Blending of colors should not be represented by a 3 dimensional vector, placing 3 basic hues on each axis.
A color would rather be represented by a point within or on the surface of a ColorSphere.

All the hues, except white and black lie on the equator of the sphere surface, and there will be two poles, one black and one white.
The major hues will be placed simply by specifying a angle range from 0 to 360 for each of them. Assume red, orange, yellow, green, cyan, blue and magenta as basic hues.

To simplify the current [0.0 - 1.0] range in the 3 dimensional color of todays RGB hardware, we put the white pole at (1,1,1) and the black pole at origin (0,0,0), we would still have all the greyscales at the center axial line { (0,0,0) to (1,1,1) ).

The sphere could then be rotated around its center axis and produce color rotation for all current set color values.

We still use a 3 dimensional color value, but the colors are perfectly blended throughout the interior and the surface of the sphere, creating all possible mixes of color.

Now all we have to do is to put the hues in a specific order on the equator, and this could be USER DEFINED. Allowing us to create our own spectras.

If blending paint and blending light should be handled differently, just change the spectra.

I would love the gl_ext_colorsphere_spectra extension that would allow this.


// Place a color on the equator
gl_ext_colorsphere_spectra(GL_SPECIFY, GL_RED, (GLfloat)angle);
// Set the default RGB spectra.
// Set the complement of a color.
// Rotate the colorsphere for the current primitives to draw.
// and so on.

Just some dreams of mine, and maybe an important part of the future.

[This message has been edited by Hull (edited 05-14-2001).]

I think that you meant to say that Magenta is blue plus red in RGB. You can’t get it in RYB, nor can you get cyan (RGB blue+green). In RYB you get purple.

What you suggest about the colour sphere could possibly be done using an env map. The main problem, of course, is how to actually do the blending of these colours.
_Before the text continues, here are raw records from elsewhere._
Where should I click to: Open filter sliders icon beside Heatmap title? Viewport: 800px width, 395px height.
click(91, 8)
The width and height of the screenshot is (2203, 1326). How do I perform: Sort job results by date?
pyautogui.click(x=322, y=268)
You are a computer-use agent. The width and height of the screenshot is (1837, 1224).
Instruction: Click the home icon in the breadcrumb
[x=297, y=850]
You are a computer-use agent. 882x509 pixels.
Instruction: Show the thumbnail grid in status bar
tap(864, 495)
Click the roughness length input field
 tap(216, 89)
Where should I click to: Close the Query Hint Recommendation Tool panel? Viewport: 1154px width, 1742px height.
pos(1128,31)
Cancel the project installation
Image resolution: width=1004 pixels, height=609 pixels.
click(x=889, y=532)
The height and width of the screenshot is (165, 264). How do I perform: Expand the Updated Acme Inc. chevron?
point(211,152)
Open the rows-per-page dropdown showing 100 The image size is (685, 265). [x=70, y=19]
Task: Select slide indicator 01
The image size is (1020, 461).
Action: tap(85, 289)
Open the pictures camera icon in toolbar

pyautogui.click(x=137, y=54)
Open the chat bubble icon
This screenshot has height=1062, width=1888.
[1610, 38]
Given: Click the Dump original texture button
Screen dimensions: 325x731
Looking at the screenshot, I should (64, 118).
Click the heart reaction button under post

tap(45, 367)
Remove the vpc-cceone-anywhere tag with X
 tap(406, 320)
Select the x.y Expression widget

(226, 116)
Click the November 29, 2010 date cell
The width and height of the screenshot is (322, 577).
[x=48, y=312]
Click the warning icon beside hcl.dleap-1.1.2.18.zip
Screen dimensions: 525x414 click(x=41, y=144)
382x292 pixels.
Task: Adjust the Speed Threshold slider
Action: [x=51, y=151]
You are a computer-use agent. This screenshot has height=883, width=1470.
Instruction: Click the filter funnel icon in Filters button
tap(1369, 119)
You just moved the RYB blending problem to the drivers

Exactly, and it is the drivers task to provide what we desire (and the market for craving the new cool products, and think about all that money they would make, providing the very first RYB extension. 'Maybe I will mail ATI. ’ ).

Well, RYB in the fashion of RGB is just a way of moving the focus of Green to Yellow in the color spectra, you would still be able to create all the colors you could with RGB in RYB. The problem is that we loose some of the precision between green and blue, where the human eye is the most sensitive about hue.
So we would actually LOOSE some color by using RYB, but the gains in letting us do this would be potentially humongus.
I personally believe that using RYB would create more realistic colorblending in many cases.

Note that I actually don’t know if this is doable in hardware today, due to the raygun set of blue,green and red. Maybe we need blue, yellow and red raygun hardware aswell.

It would be possible to simulate though.

I is possible to simulate, and there’s even a product somewhere that does it (forgot its name). But I just wish I knew how. It’s not that easy. For one, you can’t really create all RGB colours in RYB, so they are not equivalent spaces. Like I mentioned before, magenta and cyan aren’t in the RYB space. And the selection of RGB for the phosphors is because our eyes have receptors for these colours.

Still, it’s obviously possible, since someone managed to produce software that can do it.